Figure 4.

Extracellular release of VEGF-A is regulated by TRF2 through the control of SULF2 expression. (A) Gene expression of SULF2 was evaluated by qPCR in HCT116 cells silenced (shTRF2) or overexpressing (pBabe-TRF2) TRF2 and in their control counterparts (shScramble and pBabe). Results are expressed as fold change of mRNA levels in silenced/overexpressing cells over their controls, after β-actin normalization. (B) IF analysis of SULF2 expression in cells silenced or overexpressing TRF2 and their controls. Representative images acquired at 63x magnification are shown. (C) Expression of TRF2 (left panel) and SULF2 (right panel) was evaluated by qPCR in HCT116 cells overexpressing the wild-type (pBabe TRF2) or the mutated forms of TRF2 (pBabe TRF2ΔM and pBabe TRF2ΔBΔM) and their control counterpart (pBabe).

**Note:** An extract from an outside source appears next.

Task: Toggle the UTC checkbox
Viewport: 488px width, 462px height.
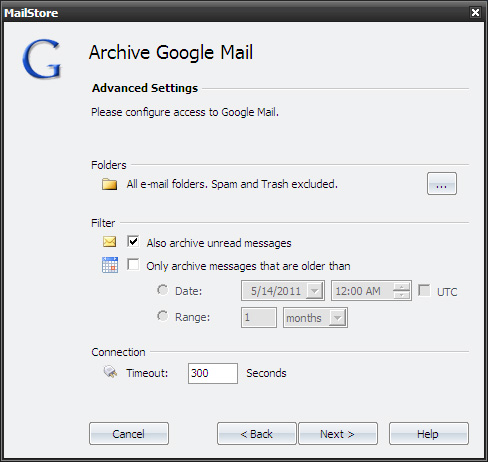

Results are expressed as fold change of mRNA levels in overexpressing cells over their controls, after β-actin normalization. (D) Schematic representation of putative TRF2-binding sites located upstream the transcription starting site (TSS) of SULF2. (E) Real-time qPCR analysis of TRF2-chromatin immunoprecipitates. DNA regions containing (Chr.2 sub-telomeric region) or not (RPLP0) TTAGGG sequences were used as positive and negative control, respectively. (F) pGL3-promoter vector (pGL3 empty) and the vector containing the wild-type or mutant form of the distal regulatory element were co-transfected with a renilla vector (pRL-TK) in control (pBabe) and TRF2 silenced (shTRF2) HCT116 cells and luciferase activity was assayed. Firefly luciferase signal was normalized for the renilla signal to derive the relative luciferase activity. Results are expressed as fold change over the activity measured in the cells transfected with the control vector. The histograms show the mean ± SE of at least three independent experiments performed in triplicate (*P < 0.1, **P < 0.01, ***P < 0.001; Student's t-test).